No meio de tanta afirmação contraditória sobre um eventual pedido de ajuda ao FMI, de livre iniciativa ou imposto por Bruxelas, começa a ser confuso perceber quem quer e quem não quer a preciosa ajuda internacional, o mesmo é dizer que interesses estão defendendo os que querem ou não querem tal ajuda.
Os banqueiros dizem que não querem pois aposta na passagem do temporal especulativo e contam com a retoma da economia para animar os negócios, entretanto têm muito a ganhar com o diferencial existente entre os juros exigidos pelo BCE e os que cobram aos Estados Europeus cuja dívida soberana atingiu juros absurdos. Mas se a situação financeira do país se degradar é certo que vão ser os primeiros a apelar a Sócrates que recorra à ajuda internacional.
Sócrates não quererá recorrer ao FMI pois isso seria o reconhecer ter cometido erros na política orçamental o que sendo evidente não seria notícia noutro contexto económico internacional. Os erros cometidos por este governo foram ensinados por um conhecido professor de economia, há muito que os governos tornaram a execução orçamental num domínio de total opacidade.
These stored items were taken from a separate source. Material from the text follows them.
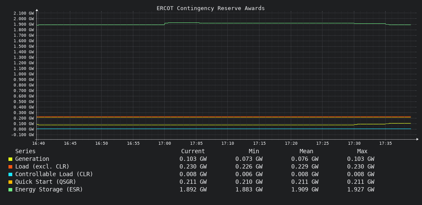Click the amber Quick Start (QSGR) swatch
Image resolution: width=422 pixels, height=205 pixels.
click(10, 182)
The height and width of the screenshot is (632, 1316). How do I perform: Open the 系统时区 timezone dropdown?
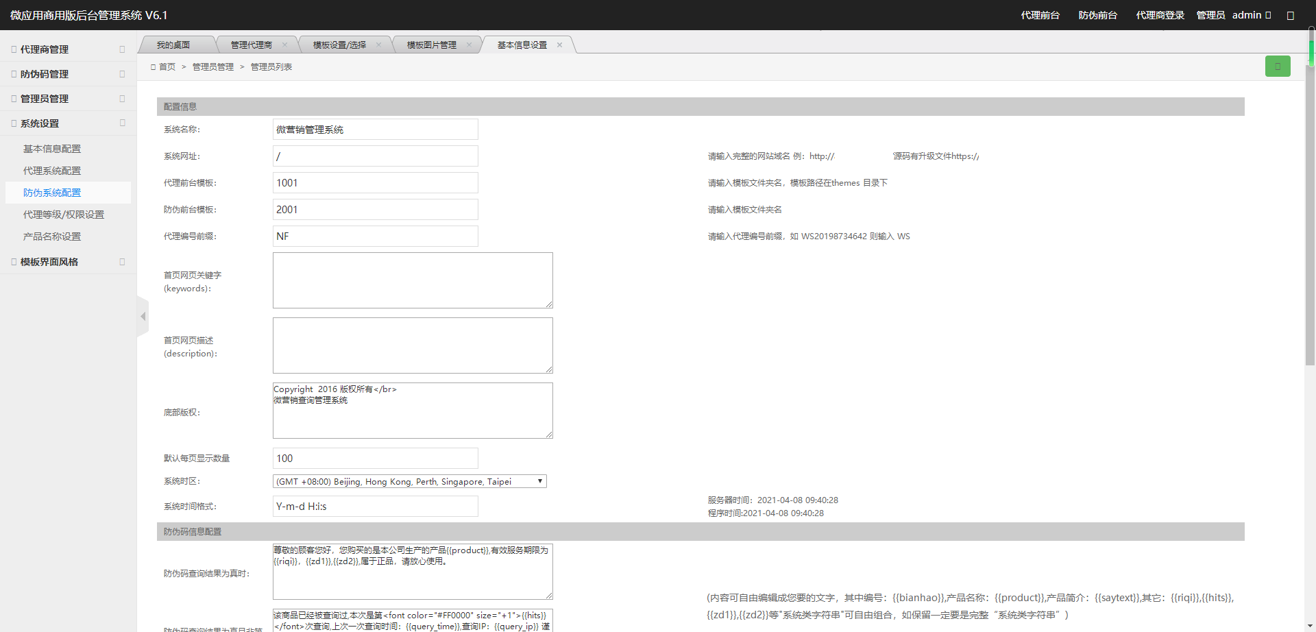pos(409,482)
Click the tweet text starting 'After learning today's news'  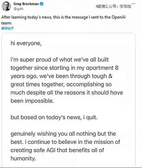[63, 20]
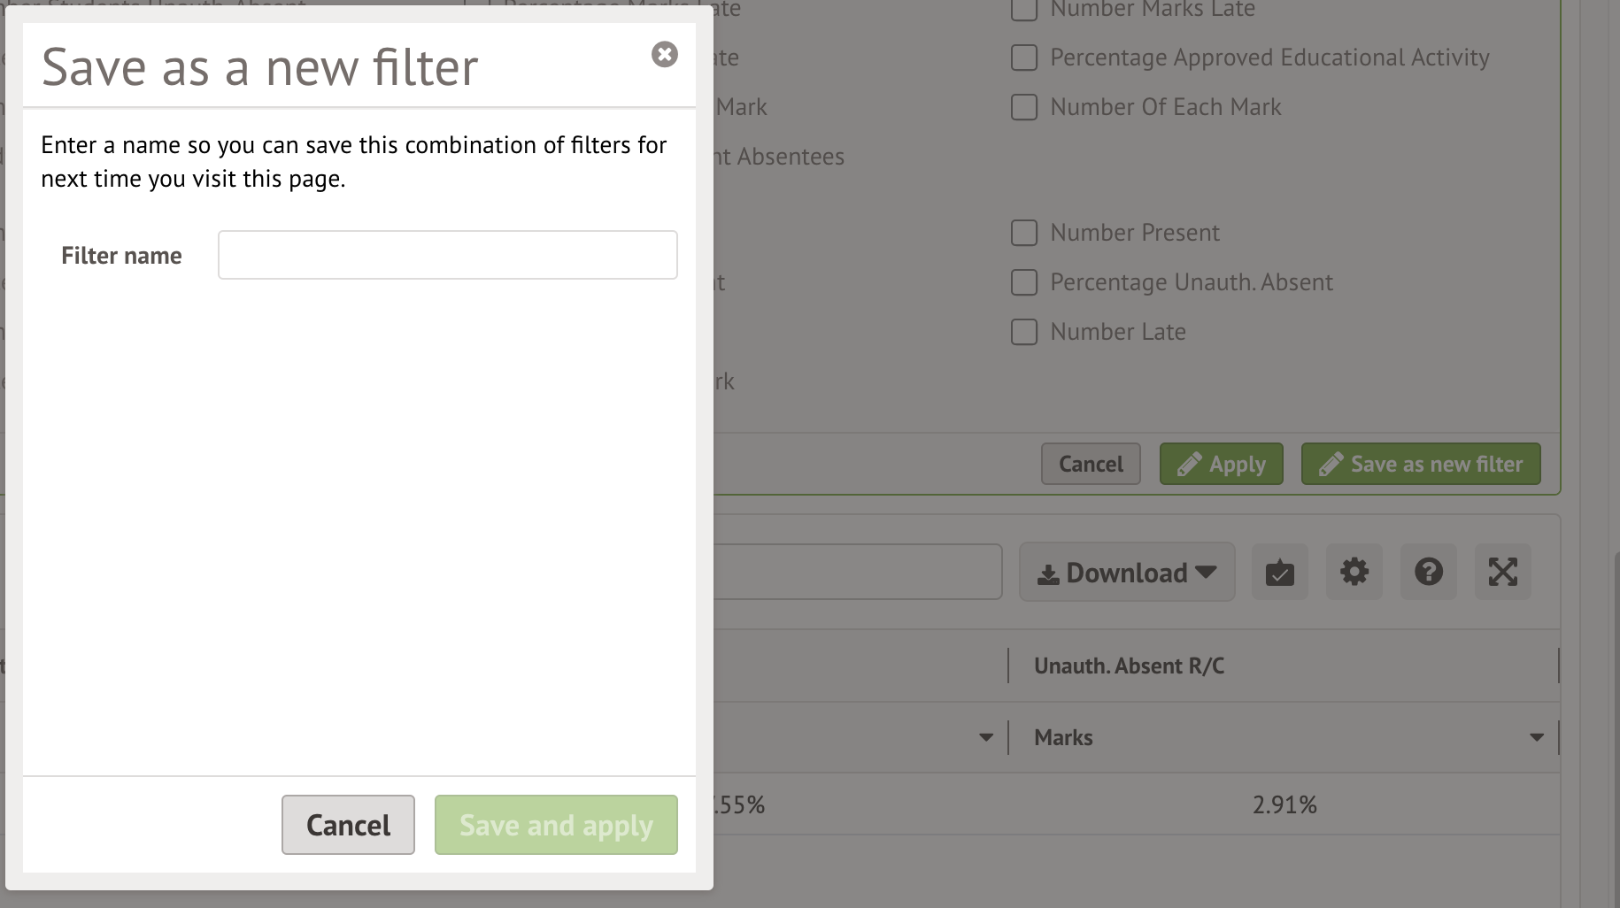Close the Save as a new filter dialog
The height and width of the screenshot is (908, 1620).
point(664,55)
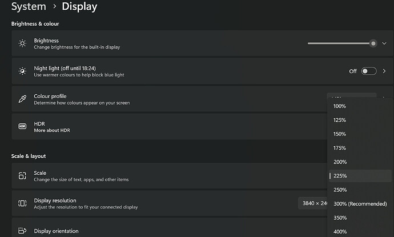Click the HDR badge icon
This screenshot has width=394, height=237.
[22, 126]
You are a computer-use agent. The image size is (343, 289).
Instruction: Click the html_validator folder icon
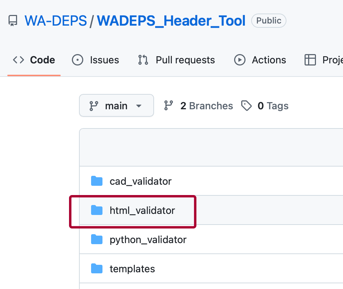click(96, 210)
Mas se a crise financeira atingir a Espanha e a Itália, o que começa a ser muito provável, Sócrates poderá beneficiar de uma mudança de posição da Alemanha ou usar a crise nestes países para justificar um recurso à ajuda internacional, se até os ricos são obrigados a recorrer é porque o mal não é nosso.
A posição mais hipócrita tem sido a protagonizada por Pedro Passos Coelho que disputa o poder com a mesma leviandade com que disputaria a associação de estudantes de uma escola do ensino preparatório. Num dia afirma o seu empenho na estabilidade e na independência do país, no outro quer que venha o FMI e já diz aos portugueses que precisa de duas legislaturas, tudo depende das sondagens.
Esta hipocrisia ficou evidente na discussão do OE em que se limitou a promover a instabilidade política contando com o aumento dos juros como um reforço do seu poder negocial. Depois de conseguir aumentar os juros da dívida soberana limitou-se a fazer um simulacro de negociação da qual resultou o aumento da despesa e uma importante conquista orçamental para os portugueses, a manutenção da taxa do iva nos refrigerantes.
Agora que voltou a estar bem na sondagens volta a dar uma ajuda aos especuladores e já admite a vinda do FMI, até admite governar com o FMI, só não explica se vai ser convidado para primeiro-ministro por Cavaco Silva ou pelo presidente do FMI pois dificilmente a estabilidade nos mercados financeiros vai durar os meses que terá de esperar até que se realizem eleições legislativas. Se Passos Coelho dispõe-se a governar com o FMI resta saber se o fundo está disponível para governar com Passos Coelho, um político que aprova um orçamento para evitar a vinda do FMI e uma semana depois quase convida o FMI a vir é muito pouco credível quer para o FMI, quer para os investidores.
O mais grave é que enquanto os portugueses discutem se o país precisa da ajuda do FMI o líder do PSD equaciona o problema noutra perspectiva, Passos Coelho acha que o FMI pode vir a ajudá-lo. De uma negociação com o FMI resultam duas coisas, ajuda financeira como contrapartida de um pacote de medidas políticas, o cinismo oportunista de Passos Coelho leva-o a pensar que divide a coisa ao meio a ajuda financeira é para o país e as medidas políticas constituem uma ajuda ao seu projecto político, conseguirá com a chantagem do FMI impor ao país um projecto político que quando foi assumido o levou a cair abruptamente nas sondagens. Pedro Passos Coelho espera que o FMI force os portugueses a aceitar entre outras coisas o seu projecto de revisão constitucional.
Enquanto em vários países europeus cidadãos e governos discutem a bondade ou necessidade de recurso à ajuda internacional, em Portugal as diversas forças estão a equacionar o recurso ao FMI mais para ajudar os benefícios financeiros e políticos de cada um do que os que resultariam para o país.